Era a alegria dos convidados de Frida e jogava-lhes beijos enquanto do lado de fora, outro papagaio que bebia cerveja e tequila, gritava "¡No me pasa la cruda!" (essa minha ressaca não passa!).

Um dos passatempo preferidos de Frida era sentar-se ao sol no pátio ouvindo o canto dos pássaros e brincando com os seus "xolos". A artista não deixava de estender as mãos até o poleiro das pombas nem de dar atenção para Gertrude "Caca Blanca" ou seu casal de perus cinzentos.

É impossível não pensar em como essa relação com os animais influenciou não só a sua vida como o seu trabalho. A escritora Monica Brown, que escreveu um livro sobre Frida e seus animaizinhos, retrata Frida colorida como o seu papagaio e independente como o seu gato.

No quadro Autorretrato com macaco, de 1945, Frida retrata o macaquinho pequeno, magro e peludo, como ela própria. É como se fosse um pequeno alter ego seu, que a confronta e ao mesmo tempo cuida dela.

No quadro Autorretrato com macaco, de 1945, Frida retrata o macaquinho pequeno, magro e peludo, como ela própria.

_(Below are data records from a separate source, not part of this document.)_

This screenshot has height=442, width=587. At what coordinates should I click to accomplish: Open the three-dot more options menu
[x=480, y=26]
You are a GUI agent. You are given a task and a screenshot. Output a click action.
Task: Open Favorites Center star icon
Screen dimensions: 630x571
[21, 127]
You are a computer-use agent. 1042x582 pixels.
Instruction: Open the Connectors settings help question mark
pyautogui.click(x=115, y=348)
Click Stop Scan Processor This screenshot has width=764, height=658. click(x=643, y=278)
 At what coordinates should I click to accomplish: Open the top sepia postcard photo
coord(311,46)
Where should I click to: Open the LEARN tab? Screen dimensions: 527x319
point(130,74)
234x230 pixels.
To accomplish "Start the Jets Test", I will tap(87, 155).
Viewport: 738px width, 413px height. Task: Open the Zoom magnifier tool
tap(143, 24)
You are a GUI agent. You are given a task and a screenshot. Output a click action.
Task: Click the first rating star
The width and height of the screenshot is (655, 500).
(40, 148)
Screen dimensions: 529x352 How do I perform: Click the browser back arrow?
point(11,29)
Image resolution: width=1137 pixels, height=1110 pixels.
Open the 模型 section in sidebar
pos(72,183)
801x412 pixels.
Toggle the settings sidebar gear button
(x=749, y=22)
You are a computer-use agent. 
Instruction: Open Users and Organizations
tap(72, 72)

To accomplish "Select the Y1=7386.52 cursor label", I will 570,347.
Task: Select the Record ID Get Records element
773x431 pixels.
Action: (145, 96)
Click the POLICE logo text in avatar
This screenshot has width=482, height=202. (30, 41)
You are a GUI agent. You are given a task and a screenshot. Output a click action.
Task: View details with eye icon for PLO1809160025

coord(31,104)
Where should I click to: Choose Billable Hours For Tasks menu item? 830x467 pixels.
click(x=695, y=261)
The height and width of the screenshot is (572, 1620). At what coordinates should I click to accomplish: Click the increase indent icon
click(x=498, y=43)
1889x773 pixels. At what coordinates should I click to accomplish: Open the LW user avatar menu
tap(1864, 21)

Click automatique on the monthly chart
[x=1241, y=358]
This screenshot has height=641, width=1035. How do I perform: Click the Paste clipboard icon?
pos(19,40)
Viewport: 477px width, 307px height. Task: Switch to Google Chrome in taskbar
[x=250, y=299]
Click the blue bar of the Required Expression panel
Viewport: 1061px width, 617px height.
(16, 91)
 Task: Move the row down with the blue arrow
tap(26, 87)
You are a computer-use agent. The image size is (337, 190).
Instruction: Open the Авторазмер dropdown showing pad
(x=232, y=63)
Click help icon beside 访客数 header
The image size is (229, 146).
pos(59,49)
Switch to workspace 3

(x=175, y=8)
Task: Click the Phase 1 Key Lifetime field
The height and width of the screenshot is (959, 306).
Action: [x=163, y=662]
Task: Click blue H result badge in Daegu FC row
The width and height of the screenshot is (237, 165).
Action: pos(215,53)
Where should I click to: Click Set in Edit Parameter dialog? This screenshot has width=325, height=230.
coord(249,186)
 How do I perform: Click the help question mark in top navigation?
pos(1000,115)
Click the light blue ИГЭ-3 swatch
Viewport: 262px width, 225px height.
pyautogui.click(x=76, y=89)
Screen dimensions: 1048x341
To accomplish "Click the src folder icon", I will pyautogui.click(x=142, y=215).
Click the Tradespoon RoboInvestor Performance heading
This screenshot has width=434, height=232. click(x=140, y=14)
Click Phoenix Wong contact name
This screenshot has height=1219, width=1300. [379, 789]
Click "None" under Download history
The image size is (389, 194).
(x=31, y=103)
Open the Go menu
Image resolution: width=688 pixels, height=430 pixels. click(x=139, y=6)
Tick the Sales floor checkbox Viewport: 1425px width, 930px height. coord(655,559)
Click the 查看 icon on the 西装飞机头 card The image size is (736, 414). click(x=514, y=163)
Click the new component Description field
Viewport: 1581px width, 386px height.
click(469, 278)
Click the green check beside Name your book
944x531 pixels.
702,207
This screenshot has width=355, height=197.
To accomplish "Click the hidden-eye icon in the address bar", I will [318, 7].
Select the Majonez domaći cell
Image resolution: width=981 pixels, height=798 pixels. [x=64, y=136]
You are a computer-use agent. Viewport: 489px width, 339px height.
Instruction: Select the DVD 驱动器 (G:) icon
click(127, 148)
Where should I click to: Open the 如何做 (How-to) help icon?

No período em que pintou O veado ferido, ela fez um desenho em seu diário inspirado em Granizo, seu veado de estimação. No quadro, Frida retrata-se como um híbrido animal e humano.

É como se a artista e seus animais de estimação fossem uma coisa só. Ou ela enxergasse muito de si em cada um deles. Muitos outros quadros seus referem-se a animais, principalmente os que ela compartilhou parte de sua vida.

No ano de 2015, o Jardim Botânico de Nova Iorque decidiu montar uma exposição intitulada "Frida Kahlo: art, garden, life", que mostrava a conexão entre Frida, a natureza e os animais.

Todo esse amor de Frida pela natureza e pelos animais é desconhecido por grande parte de seus fãs. Mas assim como ela usou a pintura para dar significado à sua vida, ela depositou em seus animais de estimação o amor que teria dado a seus filhos, caso os tivesse.